Posted by tanelpoder 3 days ago
I think there are solutions for that scale of data already, and simplicity is the best feature of DuckDB (at lest for me).
This is a fair point, but I think there's a middle ground. DuckDB handles surprisingly large datasets on a single machine, but "surprisingly large" still has limits. If you're querying 10TB of parquet files across S3, even DuckDB needs help.
The question is whether Ray is the right distributed layer for this. Curious what the alternative would be—Spark feels like overkill, but rolling your own coordination is painful.

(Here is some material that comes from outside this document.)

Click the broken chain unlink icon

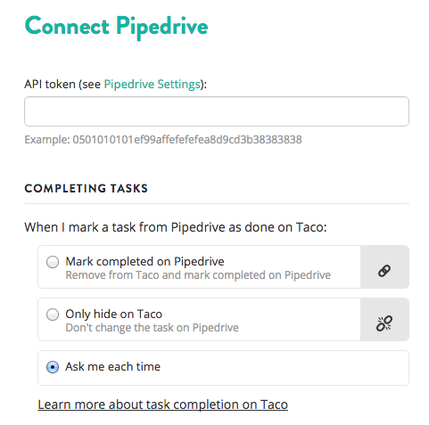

What you need is a multi-tenancy shared infrastructure that is elastic.
i think this is where spark shuffling comes in? but how does it work here.
https://duckdb.org/docs/stable/guides/performance/how_to_tun...
So what does this run on then?
No docs, it's not possible to find any deployment guides for Ray using serverless solutions like Lambda, Cloud Functions or be it your own Firecracker.
Instead, every other post mentions EKS or EC2.
The Ray team even rejected Lambda support expressedly as far back as 2020 [0]. Uuuuuugh.
No thanks! shiver
I'd rather cut complexity for practically the same benefit and either do it single machine or have a thin, manageable layer on top a truly serverless infra like in this talk [1] " Processing Trillions of Records at Okta with Mini Serverless Databases".